In het advies van de Raad van State (kamerstukken II 1995/96, 24 510,
B) over het wetsvoorstel werd in overweging gegeven deze regeling bij algemene
maatregel van bestuur vast te stellen. Aan deze suggestie is gevolg gegeven.
2. Over de feiten die voor uitsluiting in aanmerking komen heb ik advies
gevraagd aan het openbaar ministerie. De opsomming van de thans in het besluit
opgenomen feiten is in haar geheel uit dit advies overgenomen. Het voorstel
van het openbaar ministerie is besproken met de Kring van Kantonrechters
die zich met de inhoud ervan kon verenigen.
3. Voor zover de opsomming afwijkt van de lijst die was opgenomen in
de beschikking uit 1959 merk ik het volgende op.
Door het opnemen van de omschrijving onder b tot en met e is het ook
mogelijk geworden om bij eenvoudige aanrijdingen een oproeping uit te reiken.
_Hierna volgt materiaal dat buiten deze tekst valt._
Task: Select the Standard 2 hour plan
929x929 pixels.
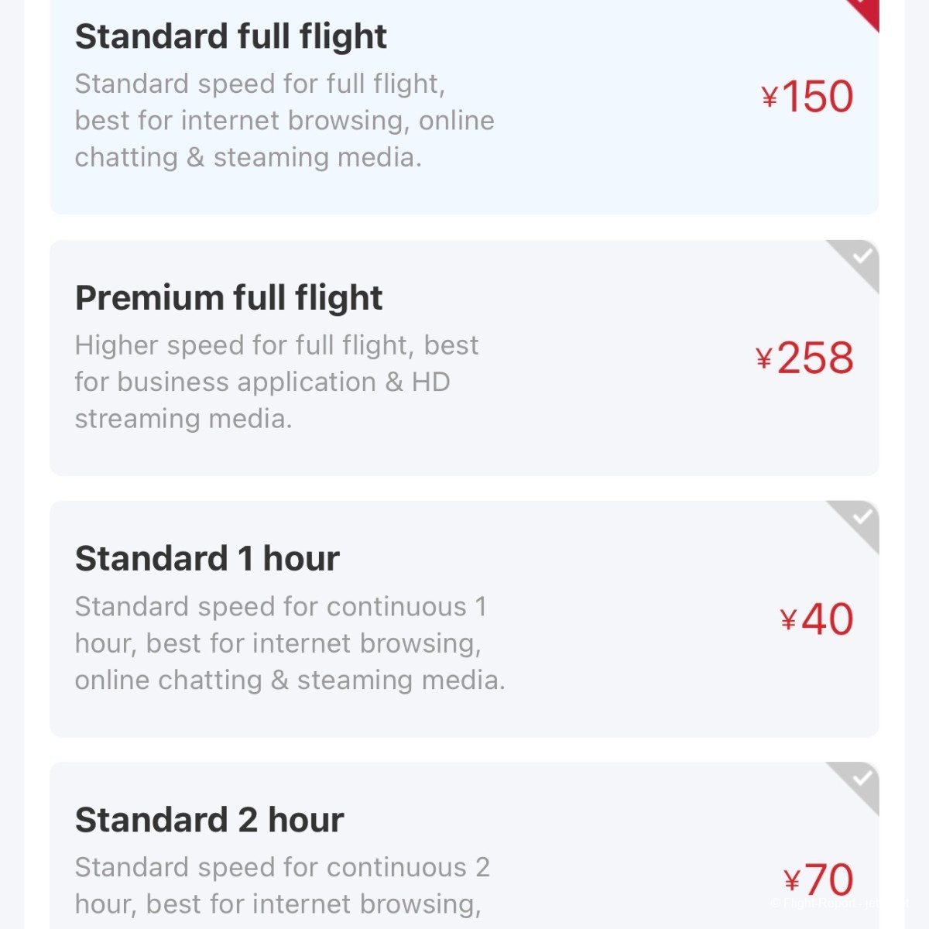Action: [465, 845]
Zodra hierbij evenwel onduidelijkheid ontstaat over de feitelijke toedracht
of omdat de betrokkenen het niet eens zijn over de omvang van de schade of
de aard van het letsel, leent een dergelijke zaak zich niet meer voor eenvoudige
vastlegging in een (verkort) proces-verbaal en evenmin voor afdoening met
behulp van de oproepingsprocedure.
Niet meer opgenomen zijn beperkingen die voortvloeien uit de omstandigheid,
dat de opsporingsambtenaar tot een bepaalde instantie behoort. Veel van deze
opsporingsinstanties maken thans gebruik van de geautomatiseerde bekeuringsafhandelingssysteem
van de politie (TOBIAS). Dit systeem verzorgt ondermeer de geautomatiseerde
afhandeling van oproepingen.
Ten slotte worden geen feiten meer uitgesloten op basis van de leeftijd
van de verdachte. Dit is een gevolg van een wijziging van artikel 74c van
het Wetboek van Strafrecht, waardoor het mogelijk is aan een verdachte die
de leeftijd van twaalf jaar heeft bereikt, een politietransactie aan te bieden.
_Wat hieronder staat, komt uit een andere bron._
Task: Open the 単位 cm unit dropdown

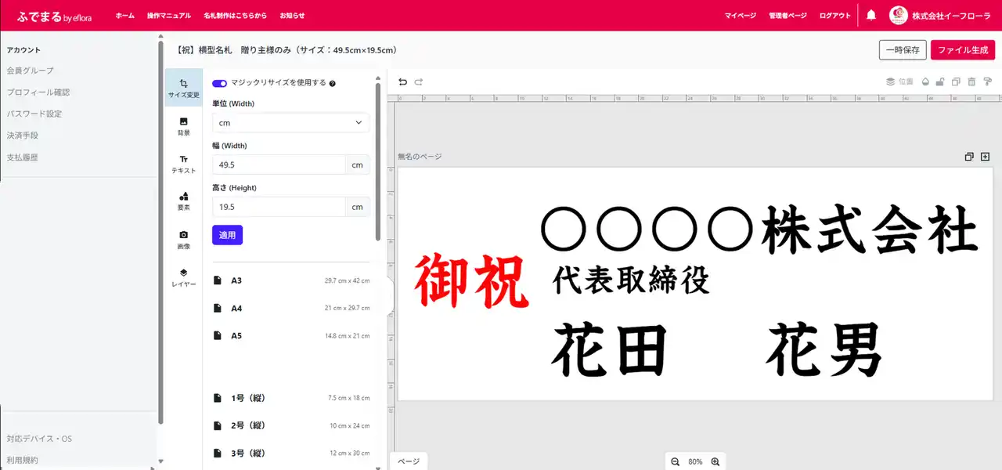Action: [290, 123]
Daarnaast is relevant dat tengevolge van de wijziging artikel 504, tweede
lid, van het Wetboek van Strafvordering, de raadsman, de ouders of de voogd
niet meer afzonderlijk van de oproeping in kennis behoeven te worden gesteld.
De Minister van Justitie,
W. Sorgdrager
XHistnoot
Het advies van de Raad van State wordt niet openbaar gemaakt op grond
van artikel 25a, vierde lid, onder b, van de Wet op de Raad van State, omdat
het uitsluitend opmerkingen van redactionele aard bevat.